Old North,
Not my experience, BUT, I was playing with the latest patch which came out June 2017. I've not seen much anything negative since then so if there were issues they don't seem to exist now. But it is a MANUAL interface, not an automatic digital transfer. I got a very negative note about my review and I think this might be at the crux of the matter.
When you hit the miniatures option for battle, the game saves the numbers and stops. When you finish your mini game you reload the game and it presents you with a screen to fill out. It asks you to declare a winner and for each unit to provide the end of battle strength, morale and fatigue in the format it understands. That means you have to convert your game results into Danube format. For example if Delzone starts the mini battle with 12 Danube strength points, that 6000 men. If my mini game is Age of Eagles and Delzone loses 4 stands, that's 1440 men or in Danube terms, 3 strength points. Thus when I fill in the screen I type in 9 as Delzone's new strength. Some simple math conversion is unfortunately necessary, but it does mean you can use nearly any rules with it.

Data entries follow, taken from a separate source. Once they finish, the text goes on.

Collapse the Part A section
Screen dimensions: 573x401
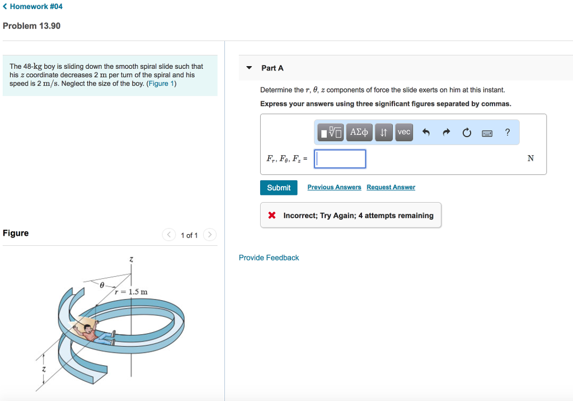[249, 68]
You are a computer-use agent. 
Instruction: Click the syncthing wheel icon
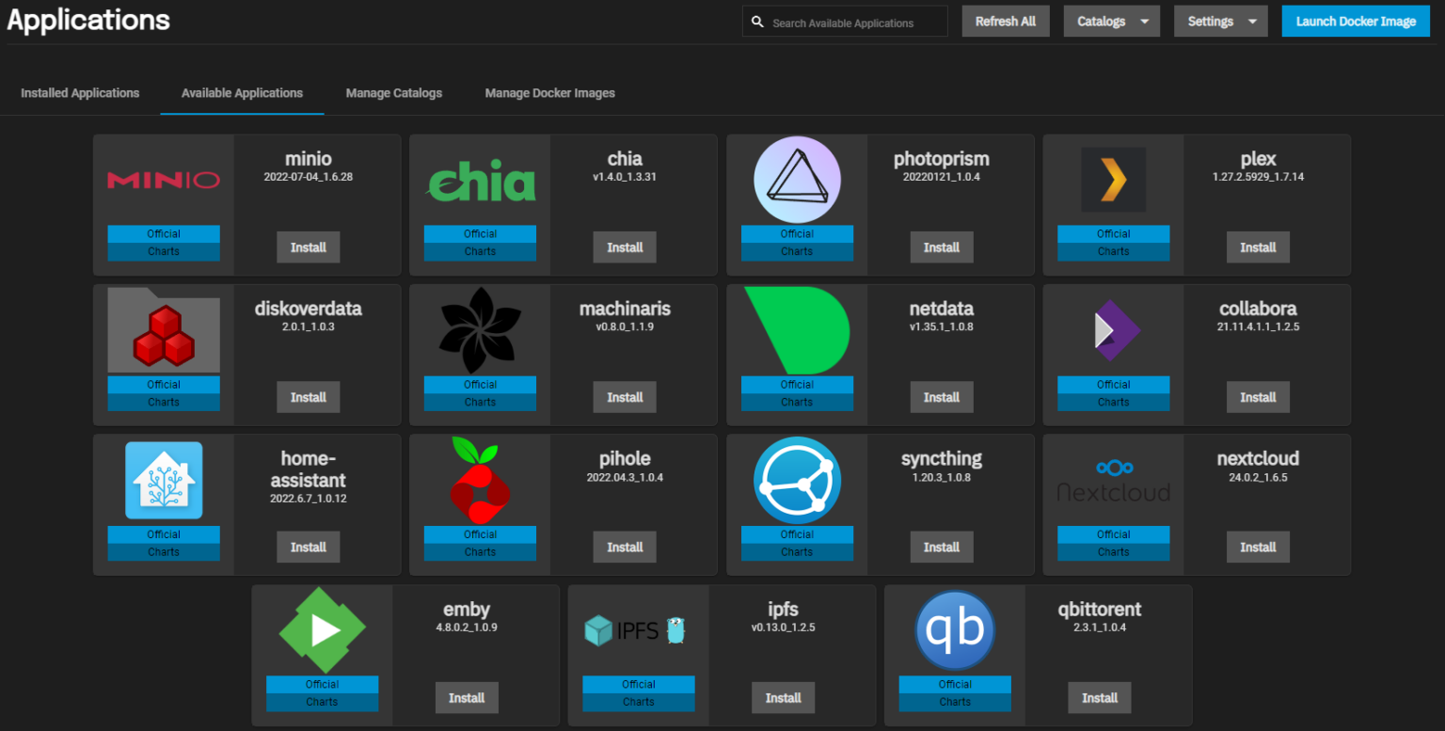797,480
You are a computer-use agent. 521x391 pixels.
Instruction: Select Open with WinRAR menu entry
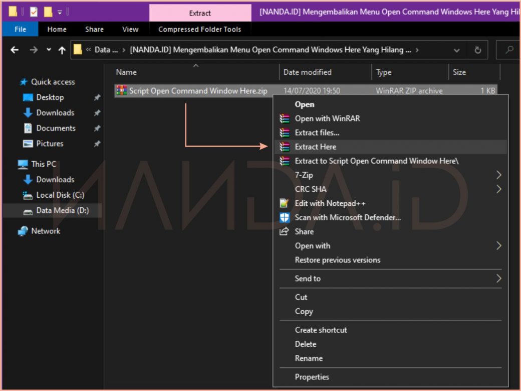tap(327, 118)
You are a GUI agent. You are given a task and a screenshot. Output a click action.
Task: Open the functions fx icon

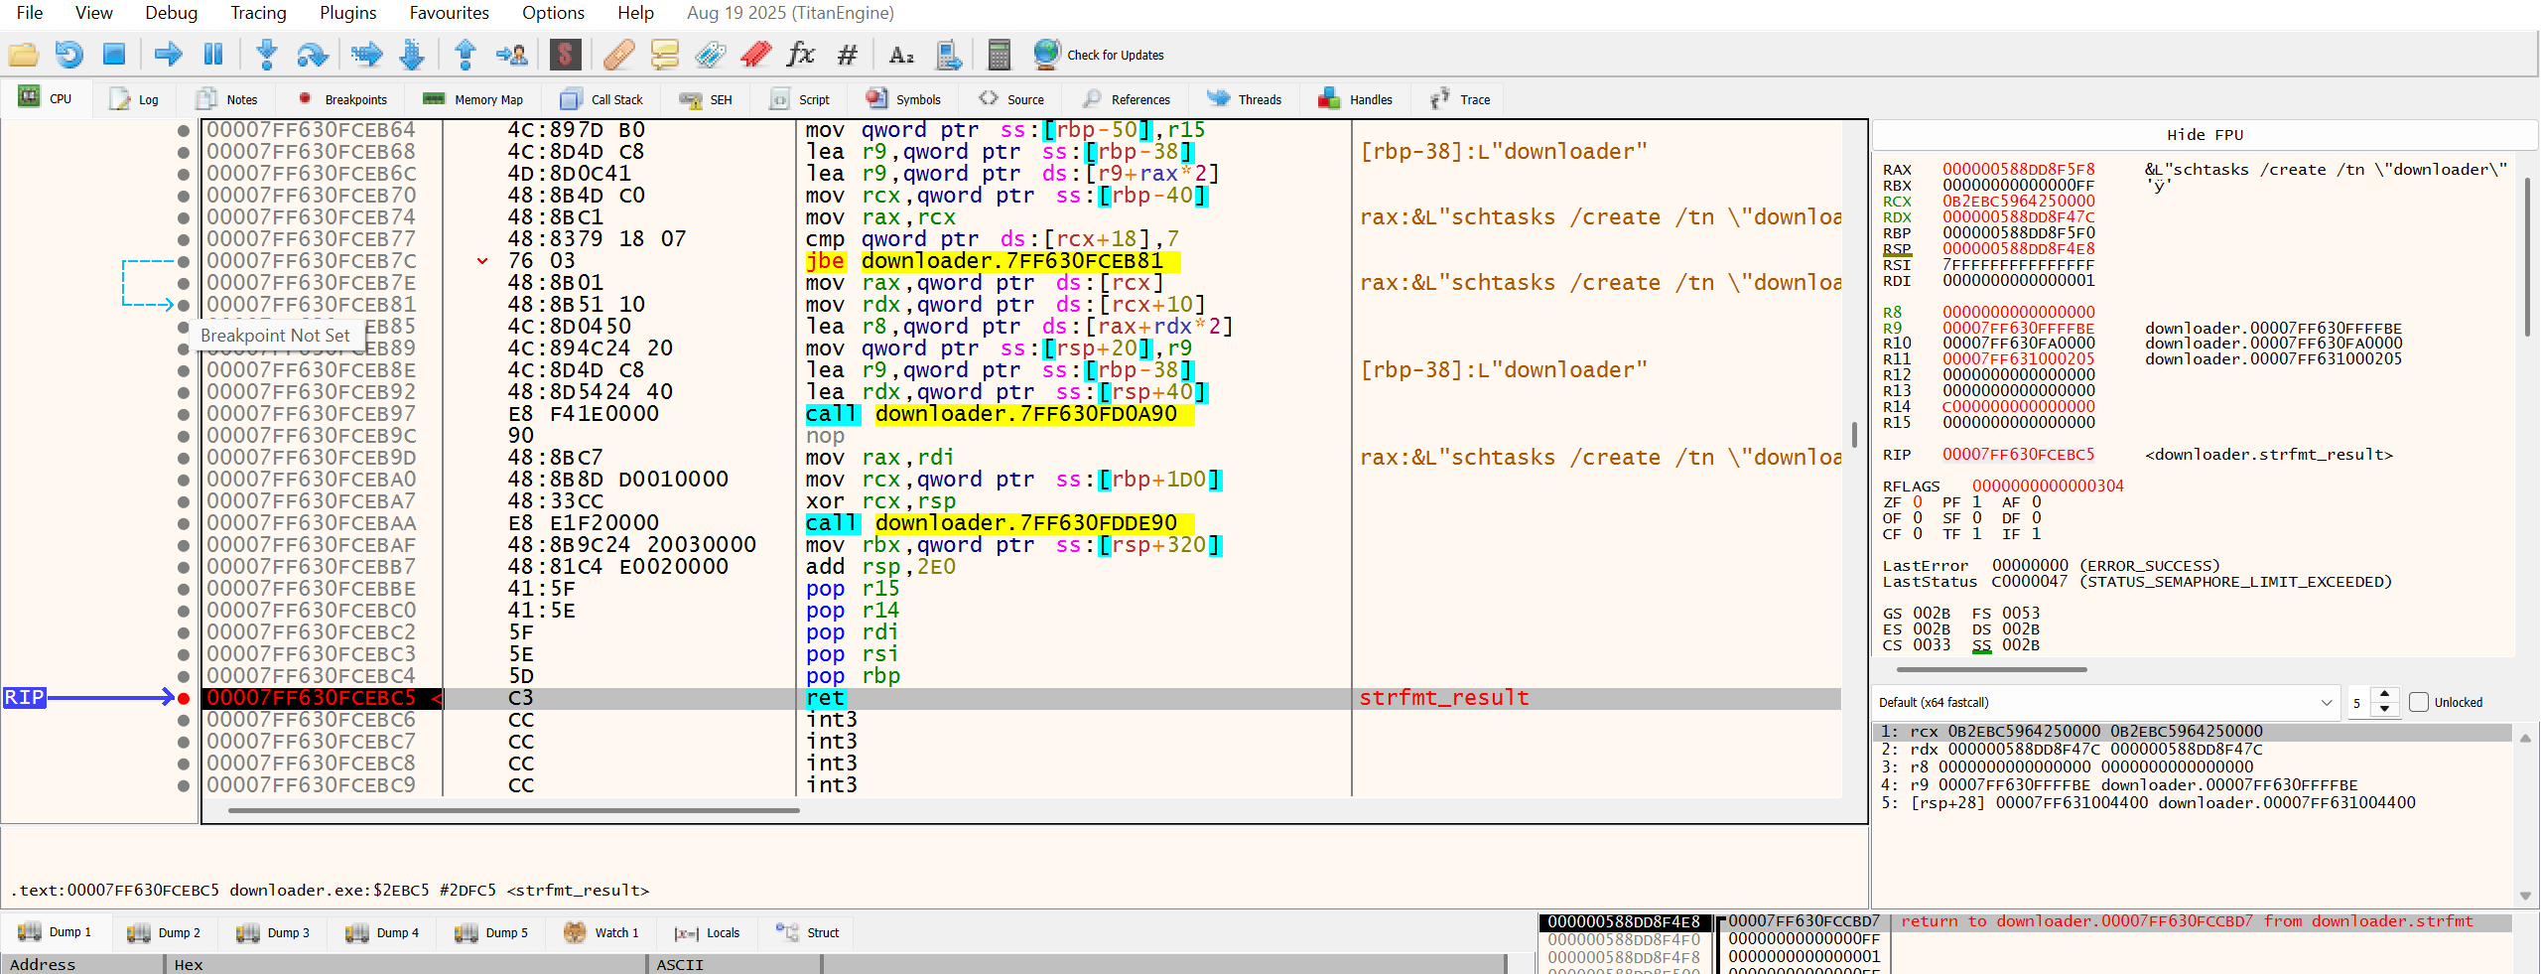[x=800, y=54]
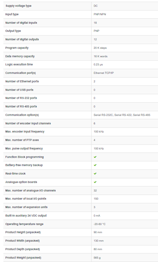The image size is (158, 262).
Task: Select the Number of Ethernet ports label
Action: [22, 81]
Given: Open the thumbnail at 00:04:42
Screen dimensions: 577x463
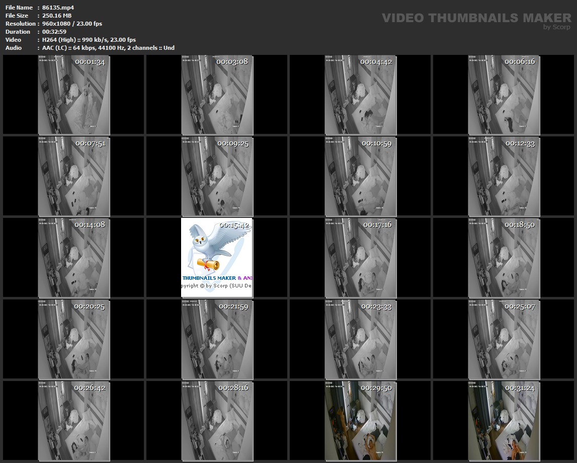Looking at the screenshot, I should [x=360, y=95].
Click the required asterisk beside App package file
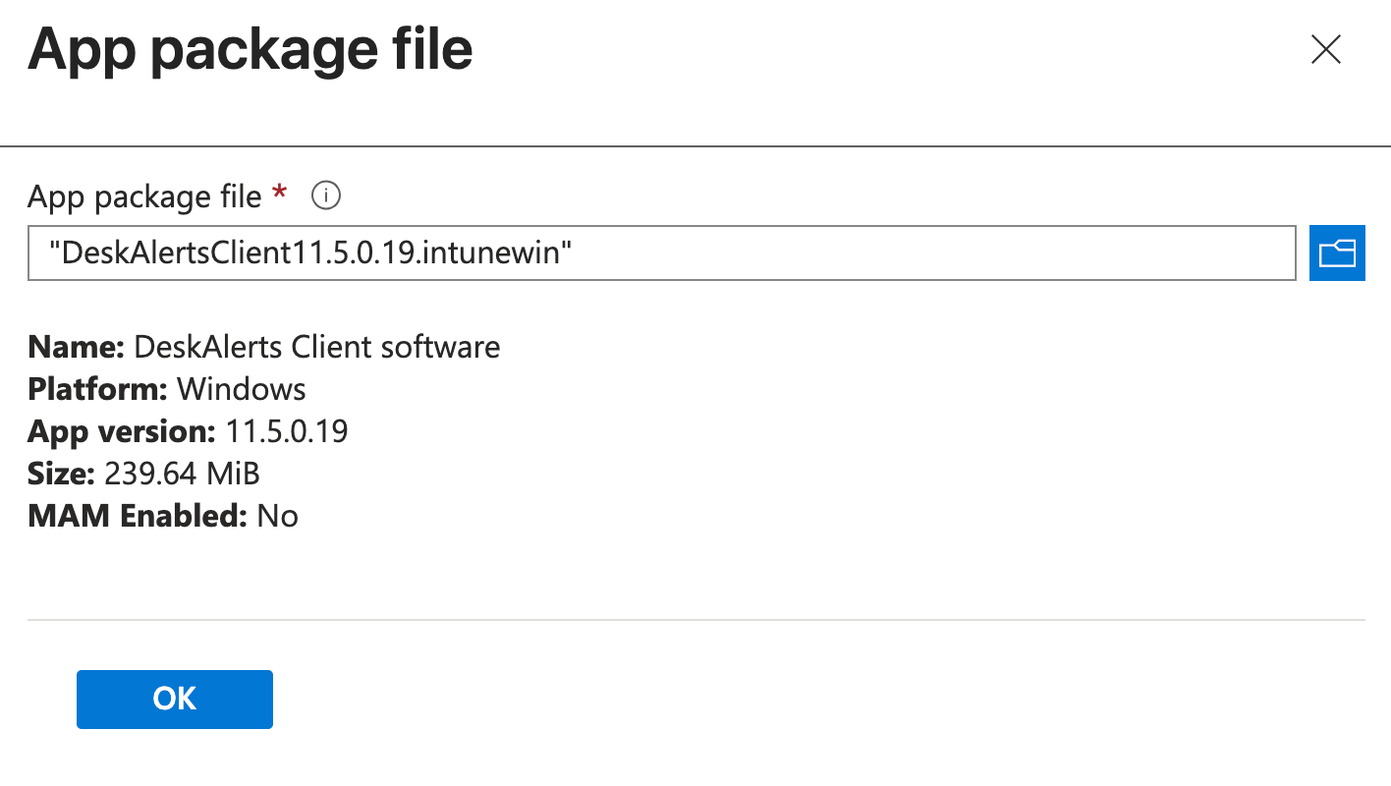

For the review I played both an 1805 and 1809 campaign, no biggie because historically they were very short. I took three computer battles as miniature test cases. One I used the HPS Campaign Eckmuhl game to resolve the contest, the other two I plugged in numbers from two AOE playtests I did many moons ago. The computer accepted the numbers I provided, made the necessary changes to the units involved, and play continued without a problem.
There is an ancients computer game coming out with a direct digital transfer interface for miniature play. Its called Field of Glory: Empires and it directly interfaces with the Field of Glory miniatures game, but the computer game version thereof which was also designed by Richard Bodley Scott, the pewter rules designer. Likewise C&G has a similar system under development, but again its only designed to interface with C&G.
Outside C&G, if you want to use a PC game as a campaign system and battle generator, I think its going to have to be manual. Right now Danube is the only one I know that allows that and the fact there haven't been any more games designed to do that indicates that part of it likely wasn't popular.
But then again, there are always Kevin Zucker's campaign boardgames.